Graduate School of System Informatics, Kobe University

# **ABSTRACT**

In this paper, a Histogram of Oriented Gradients (HOG) feature extraction accelerator for real-time multiple object detection is presented. The processor employs three techniques: a VLSI-oriented HOG algorithm with early classification in Support Vector Machine (SVM) classification, a dual core architecture for parallel feature extraction, and a detection-window-size scalable architecture with a reconfigurable MAC array for processing objects of different shapes. Early classification reduces the number of computations in SVM classification. The dual core architecture and the detection-window-size scalable architecture enable the processor to operate in several modes: highspeed mode, low-power mode, multiple object detection mode, and multiple shape object detection mode. These techniques expand the processor flexibility required for versatile application. The test chip was fabricated using 65 nm CMOS technology. The proposed architecture is designed to process HDTV resolution video (1920 × 1080 pixels) at 30 frames per second (fps). The performance of this accelerator is demonstrated on a pedestrian detection system.
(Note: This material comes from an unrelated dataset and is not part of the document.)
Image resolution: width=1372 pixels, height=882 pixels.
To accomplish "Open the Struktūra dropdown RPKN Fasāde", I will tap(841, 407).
Index Terms— HOG, object detection, low-power, demonstration system

# 1. INTRODUCTION

Object detection is a crucial task for many computer vision applications such as surveillance, entertainment, automotive systems, and robotics. HOG [1], a widely accepted feature for object detection, is robust against changes of illumination, attaining high accuracy in the detection of variously textured objects.
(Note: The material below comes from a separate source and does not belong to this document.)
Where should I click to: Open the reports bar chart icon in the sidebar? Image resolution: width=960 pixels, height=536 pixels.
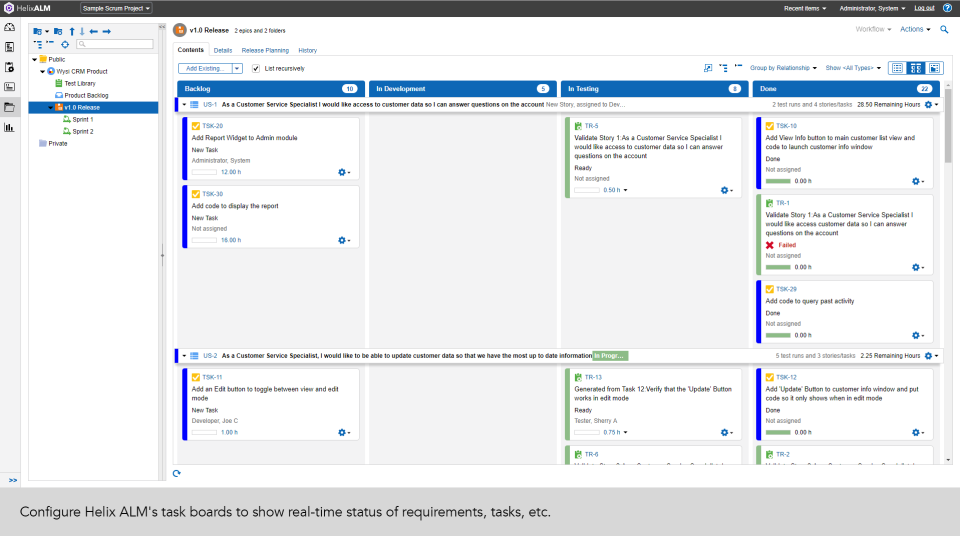9,127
Recent progress of high-performance general-purpose processors enables them to achieve real-time object detection. However, those processors require high power consumption, rendering them unsuitable for mobile systems, which have limited battery capacity. Consequently, a low-power and high-performance HOG feature extraction processor is necessary to widen the range of applications.

Figure 1 presents the image resolution versus frame rates reported from several related works of HOG hardware. Zhang et al. [2] proposed object detection with GPGPU. Some FPGA implementations [3]–[8] and an FPGA-GPU architecture [9] have been proposed for real-time applica-

tions. A target-reconfigurable object detector for multiple object detection was proposed by Yazawa et al. [6]. However, reloading of parameters for other objects is necessary to detect other objects, so that multiple objects cannot be detected simultaneously. Our previous work [10] on FPGA is superior to other works. However, it particularly targeted pedestrian detection. HOG features are adaptable to widely versatile applications. Therefore, anticipated HOG feature extraction processors must provide higher flexibility. Our goal is to develop design techniques for a real-time HOG feature extraction processor for use in multiple object detection from HDTV-resolution video.

The most common approach used in conventional processors is a window-based approach, for which the number of computations of 447.7 GOPS and memory bandwidth of 55 Gbps are necessary for HDTV resolution because of repetitive computations. Our previous work demonstrated that the computations and memory bandwidth are reduced significantly by the reuse of calculated data and adoption of efficient computation [10]. However, the power consumption remains high for mobile applications. The most dominant and second-most dominant activities are, respectively, cell histogram generation and SVM classification. Achieving low-power object detection demands improvement of the power efficiency of these two dominant processes.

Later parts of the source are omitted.